NAT solution with QOS

: preg_replace(): The /e modifier is deprecated, use preg_replace_callback instead in /var/www/virtual/rlogix/includes/unicode.inc on line 311.

15.10. Example of a full nat solution with QoS

Here I'm describing a common set up where we have lots of users in a private network connected to the Internet trough a Linux router with a public ip address that is doing network address translation (NAT). I use this QoS setup to give access to the Internet to 198 users in a university dorm, in which I live and I'm netadmin of. The users here do heavy use of peer to peer programs, so proper traffic control is a must. I hope this serves as a practical example for all interested lartc readers.

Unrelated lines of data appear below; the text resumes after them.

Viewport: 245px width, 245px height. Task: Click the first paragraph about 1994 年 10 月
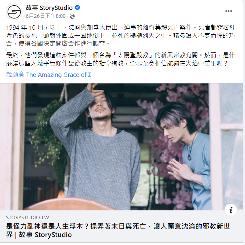click(121, 36)
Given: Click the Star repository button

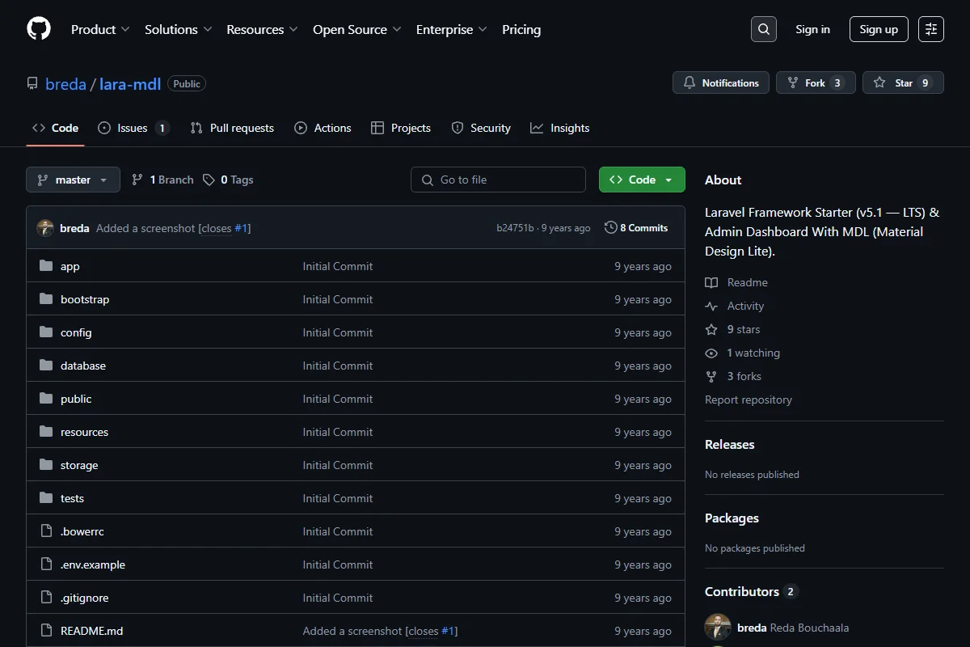Looking at the screenshot, I should tap(903, 82).
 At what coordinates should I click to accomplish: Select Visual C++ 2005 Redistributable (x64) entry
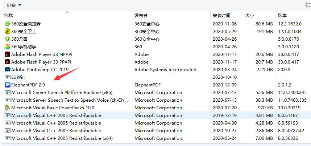click(62, 138)
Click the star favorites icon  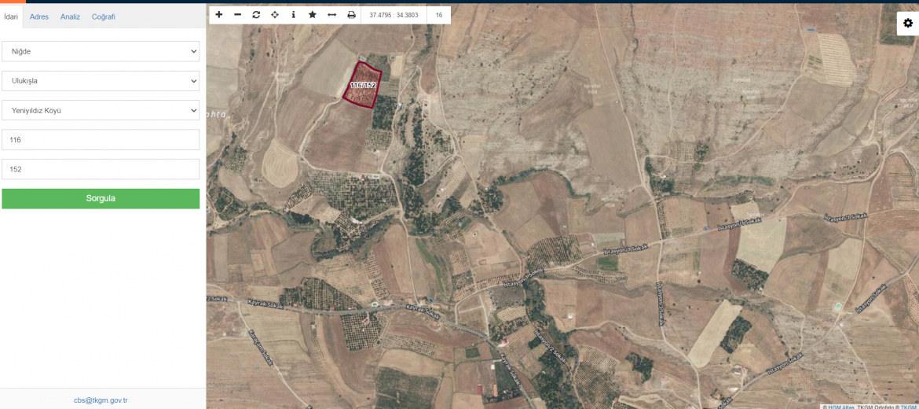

At first I make a practical approach with step by step configuration, and in the end I explain how to make the process automatic at bootime. The network to which this example applies is a private LAN connected to the Internet through a Linux router which has one public ip address. Extending it to several public ip address should be very easy, a couple of iptables rules should be added.
In order to get things working we need:

Linux 2.4.18 or higher kernel version installed

If you use 2.4.18 you will have to apply HTB patch available here.

iproute

Also ensure the "tc" binary is HTB ready, a precompiled binary is distributed with HTB.

iptables

Let's begin optimizing that scarce bandwidth

First we set up some qdiscs in which we will classify the traffic. We create a htb qdisc with 6 classes with ascending priority. Then we have classes that will always get allocated rate, but can use the unused bandwidth that other classes don't need. Recall that classes with higher priority ( i.e with a lower prio number ) will get excess of bandwith allocated first. Our connection is 2Mb down 300kbits/s up Adsl. I use 240kbit/s as ceil rate just because it's the higher I can set it before latency starts to grow, due to buffer filling in whatever place between us and remote hosts. This parameter should be timed experimentally, raising and lowering it while observing latency between some near hosts.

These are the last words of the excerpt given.